Los impagados no siempre son originados por problemas de solvencia

Es importante abandonar la antigua creencia que los impagados acostumbran casi siempre a ser provocados por la insolvencia de los deudores, puesto que existen otras causas ajenas al cliente y a los problemas de dinero.

El análisis pormenorizado de todas las causas y el determinar cuantitativamente y cualitativamente su importancia respectiva en valores absolutos y porcentuales son dos pasos previos que permiten buscar soluciones definitivas al problema de los impagados.
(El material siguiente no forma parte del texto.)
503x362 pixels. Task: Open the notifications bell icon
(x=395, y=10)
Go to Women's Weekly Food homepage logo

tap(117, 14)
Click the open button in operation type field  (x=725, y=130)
Un gran porcentaje de los retrasos en el cobro de las facturas se pueden solucionar corrigiendo las deficiencias de gestión internas de las empresas acreedoras, que se van a estudiar a continuación.
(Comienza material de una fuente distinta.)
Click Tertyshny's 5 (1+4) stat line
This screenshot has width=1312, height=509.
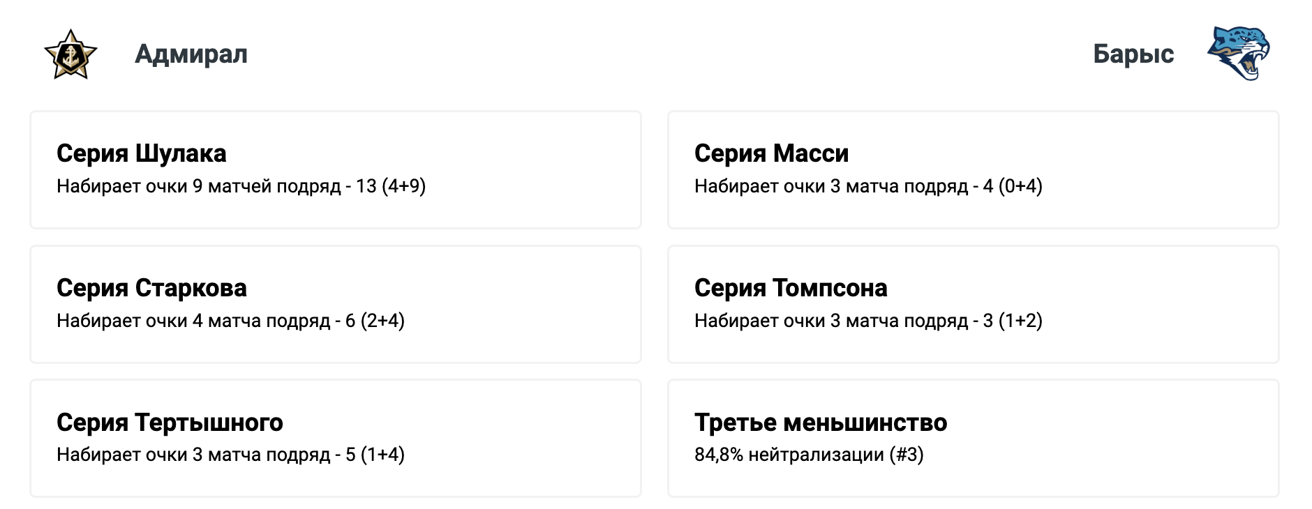[375, 455]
Las causas de los impagados imputables al acreedor

Según un estudio realizado por una prestigiosa empresa francesa de consultoría especializada sobre los motivos que ocasionan los retrasos en el cobro de las empresas europeas –un concepto que incluye a los impagados pero tiene mayor alcance–, entre un 20 y un 70% de los problemas de cobro de las empresas en toda Europa –cuanto más al sur más aumenta el porcentaje– tienen su origen dentro de la propia empresa. Las causas del retraso en cobrar se deben a fallos en el proceso comercial o en el procedimiento administrativo de la empresa acreedora que provocan una reacción negativa del cliente en forma de bloqueo del pago de las facturas. De esta forma el cliente manifiesta su descontento con el proveedor, tanto si se trata de un fallo importante o como de un pequeño defecto.
Esta situación da lugar a un litigio comercial con el cliente que debe resolverse lo antes posible ya que hasta que no se solucione la incidencia el comprador no efectuará el pago.
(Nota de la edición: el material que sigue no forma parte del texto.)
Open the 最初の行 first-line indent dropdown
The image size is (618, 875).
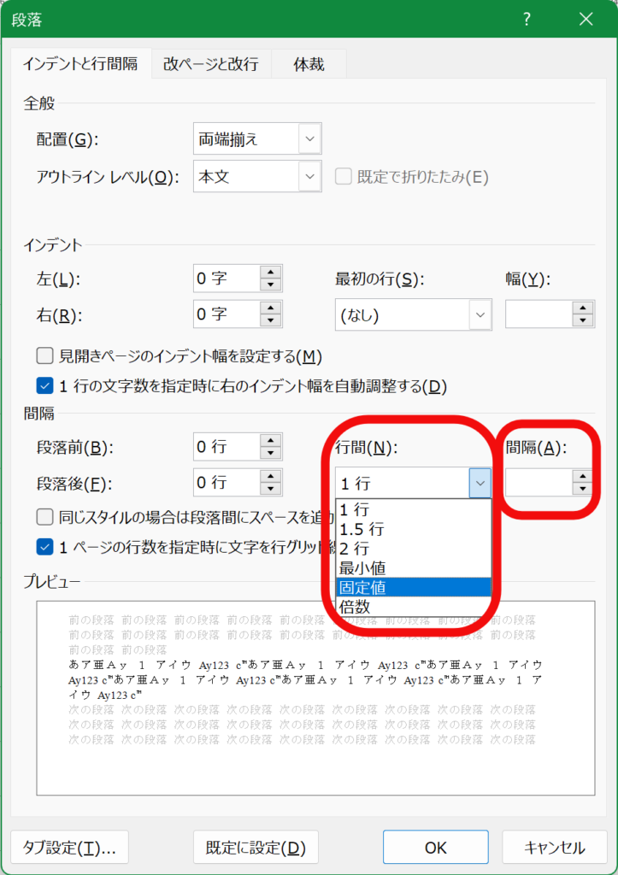[480, 315]
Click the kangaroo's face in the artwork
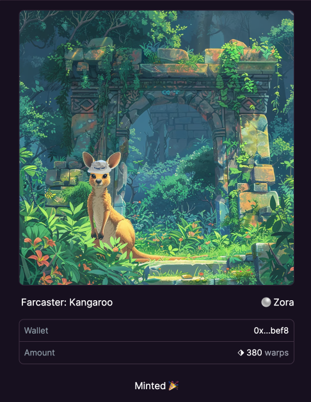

Los problemas más comunes de calidad o servicio al cliente que bloquean los cobros son:

  • de tipo técnico
  • mercancía defectuosa o incorrecta
  • problemas de calidad o cantidad en el producto
  • las características del producto fuera de normas
  • de tipo logístico y transporte
  • embalajes defectuosos
  • roturas o daños en las mercancías
  • entregas fuera de fecha y retrasos en las expediciones
  • pérdidas de parte de la mercancía
  • entregas parciales del pedido o pedidos incompletos
  • errores en las entregas enviadas lugares incorrectos
  • pedidos duplicados
  • de tipo comercial
  • errores del vendedor en la recogida del pedido
  • problemas con los precios y tarifas
  • errores en las condiciones y plazos de pago
  • malos entendidos con descuentos, bonificaciones y rappels
  • desacuerdos con aportaciones para publicidad o apoyo comercial
  • de tipo administrativo
  • facturas con defectos u omisiones de datos
  • errores en los precios en la factura
  • no aplicar precios de tarifa o promoción
  • omitir descuentos pactados por comercial
  • no hacer correctamente las aplicaciones de pagos
  • no conciliar correctamente el estado de cuentas
  • no enviar el albarán
  • no indicar el número de pedido en la factura
  • no enviar el número de copias exigidas
  • enviar la factura a la dirección errónea
  • no respetar las condiciones especiales del cliente
  • el cliente espera un abono
  • no se ha pagado el rappel correspondiente
  • de tipo atención al cliente
  • atención al cliente deficiente
  • no atender correctamente una reclamación
  • deficiente servicio postventa

1 comentario en «Los impagados no siempre son originados por problemas de solvencia»

  1. Personalmente me he encontrado en la situación de una empresa que administro me falta un abono de un proveedor Teniendo claro el motivo de dicho abono y la partida de la factura que es incorrecta, he procedido a descontar dicho abono del pagaré que les he mandado Entiendo que si el abono es un tema muy claro no habría problema con dicho documento y lo mandarían a la mayor brevedad. Normalmente tengo la delicadeza de adelantar un correo electrónico indicándole que ese abono se ha descontado y que quedo a la espera del envío del mismo.